▸ **What you will do**
Copy the records word for word, beginning at the line that contains "Where should I" and ending after the line that contains "tap(360, 159)". Omit the pictures from your copy.
-- START --
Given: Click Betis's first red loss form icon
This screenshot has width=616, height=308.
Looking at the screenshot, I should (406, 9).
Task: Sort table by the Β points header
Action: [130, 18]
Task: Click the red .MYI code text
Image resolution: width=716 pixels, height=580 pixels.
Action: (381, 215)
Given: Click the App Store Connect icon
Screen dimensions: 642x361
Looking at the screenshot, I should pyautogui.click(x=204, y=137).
-- END --
-- START --
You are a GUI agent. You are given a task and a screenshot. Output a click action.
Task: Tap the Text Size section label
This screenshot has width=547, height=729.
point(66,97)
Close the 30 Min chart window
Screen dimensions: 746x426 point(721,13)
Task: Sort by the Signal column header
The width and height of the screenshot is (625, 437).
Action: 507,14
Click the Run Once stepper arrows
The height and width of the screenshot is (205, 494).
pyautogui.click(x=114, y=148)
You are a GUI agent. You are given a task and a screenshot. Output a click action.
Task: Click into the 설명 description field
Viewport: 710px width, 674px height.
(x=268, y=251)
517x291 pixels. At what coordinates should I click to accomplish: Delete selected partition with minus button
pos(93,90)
-- END --
-- START --
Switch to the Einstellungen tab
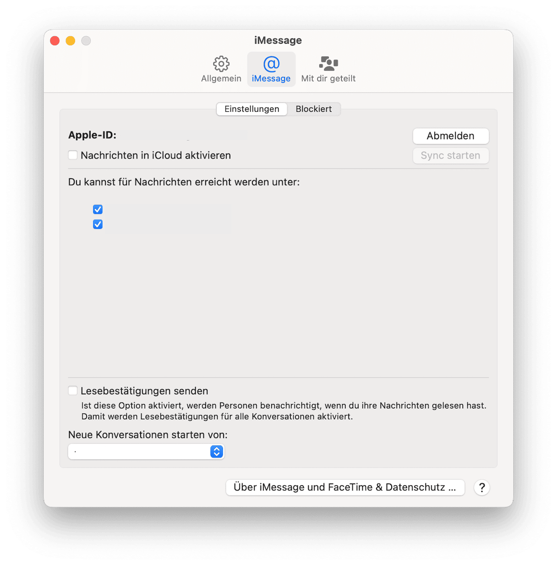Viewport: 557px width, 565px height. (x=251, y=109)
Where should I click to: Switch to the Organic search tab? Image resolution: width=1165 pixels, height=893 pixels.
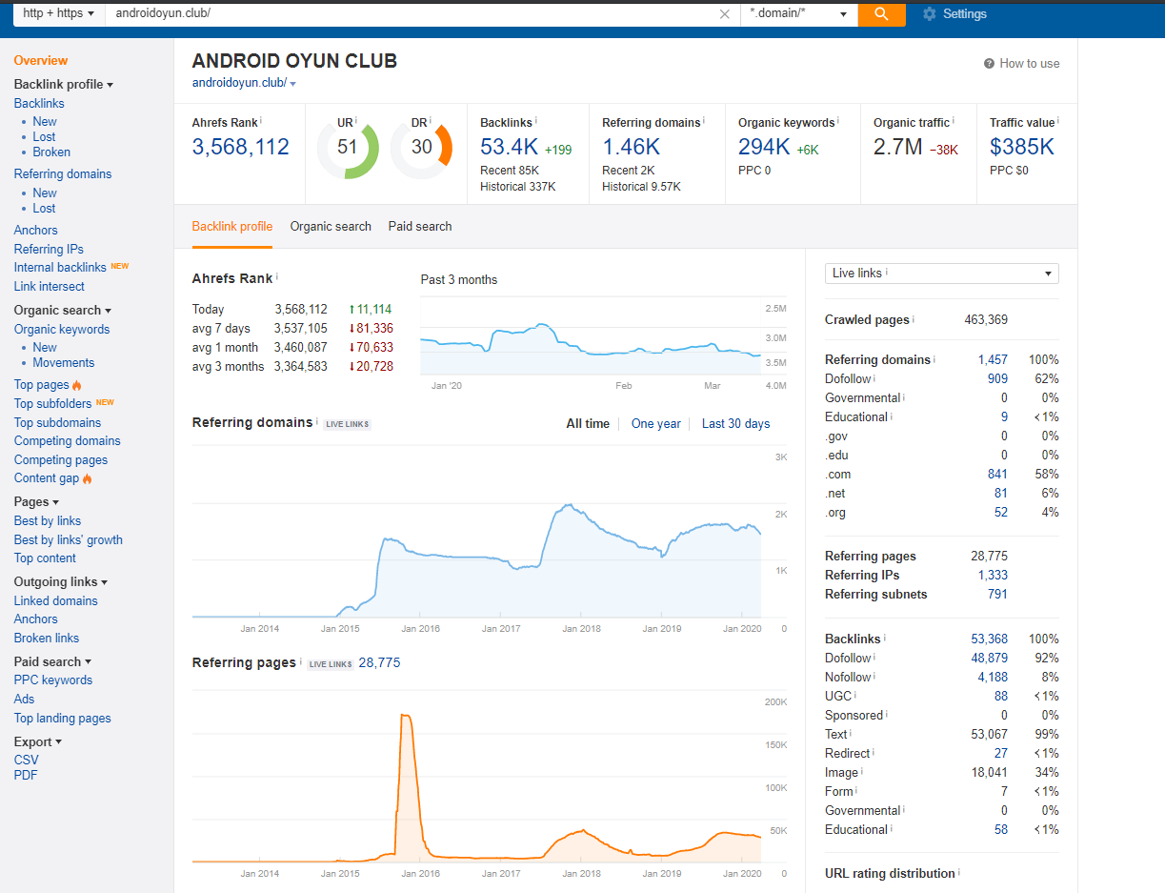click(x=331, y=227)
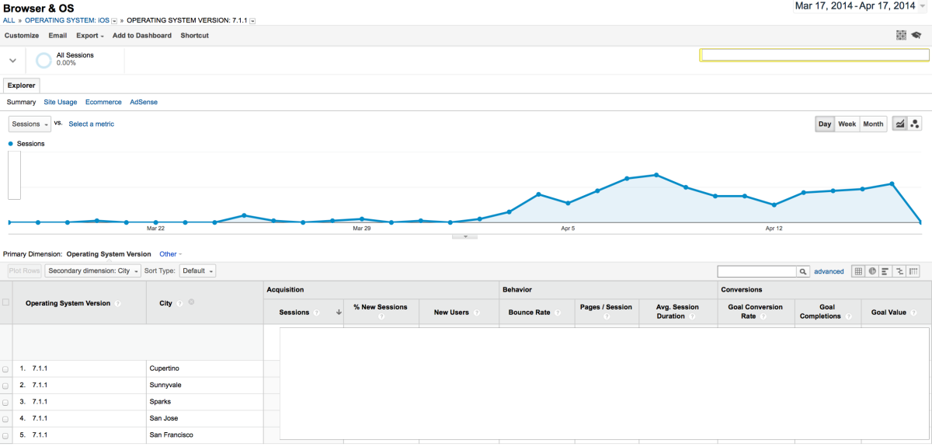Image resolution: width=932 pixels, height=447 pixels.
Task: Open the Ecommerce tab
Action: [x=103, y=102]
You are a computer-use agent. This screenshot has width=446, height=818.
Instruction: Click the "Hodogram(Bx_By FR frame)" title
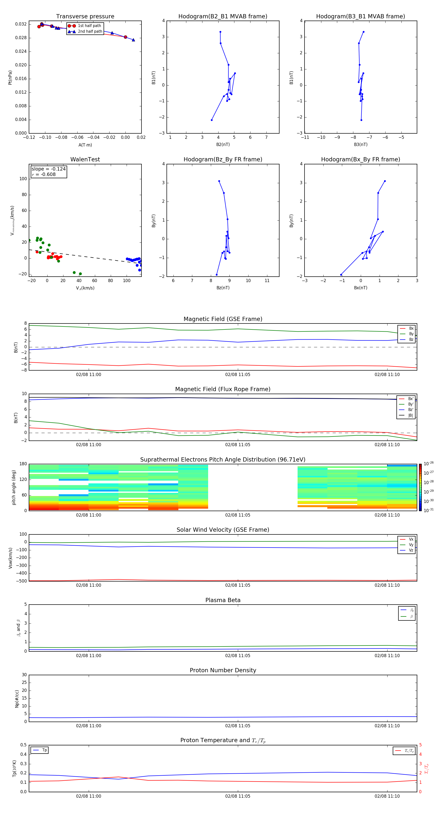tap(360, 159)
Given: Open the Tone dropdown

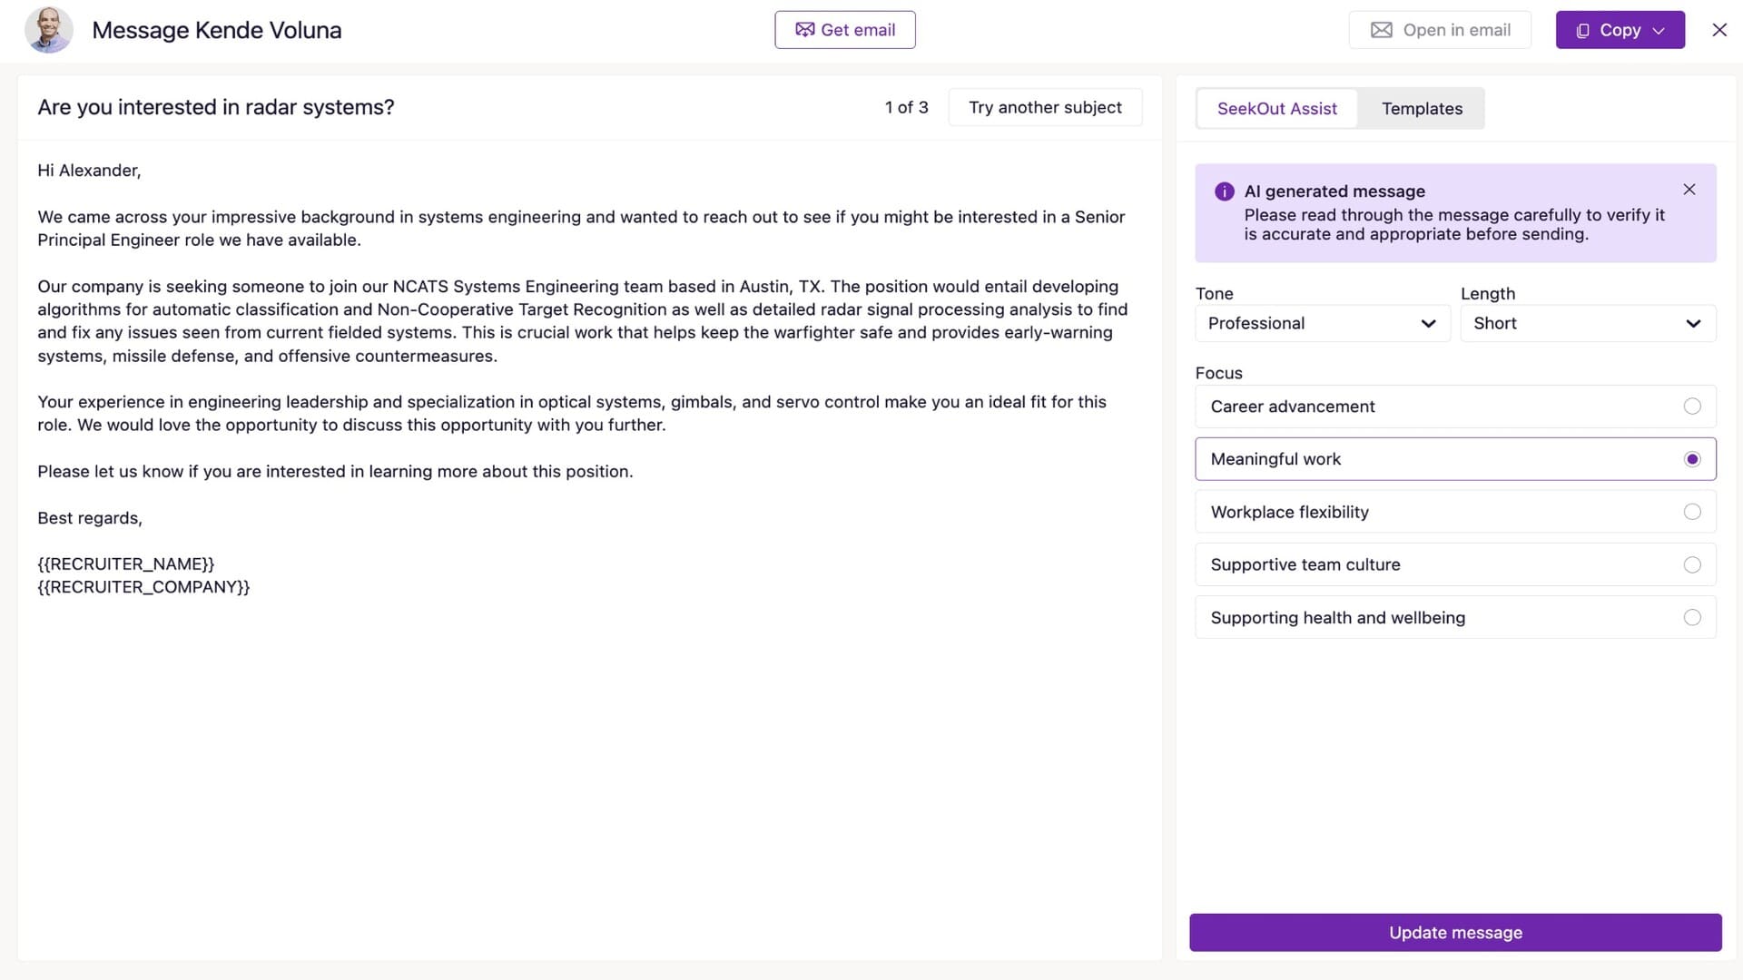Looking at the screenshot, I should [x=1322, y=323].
-- END --
▸ **Solution to the problem**
Where should I click to: Switch to the Organic search tab? Image resolution: width=1165 pixels, height=893 pixels.
click(x=331, y=227)
Image resolution: width=932 pixels, height=447 pixels.
Task: Open the Ecommerce tab
Action: [x=103, y=102]
You are a computer-use agent. This screenshot has width=446, height=818.
Instruction: Click the "Hodogram(Bx_By FR frame)" title
tap(360, 159)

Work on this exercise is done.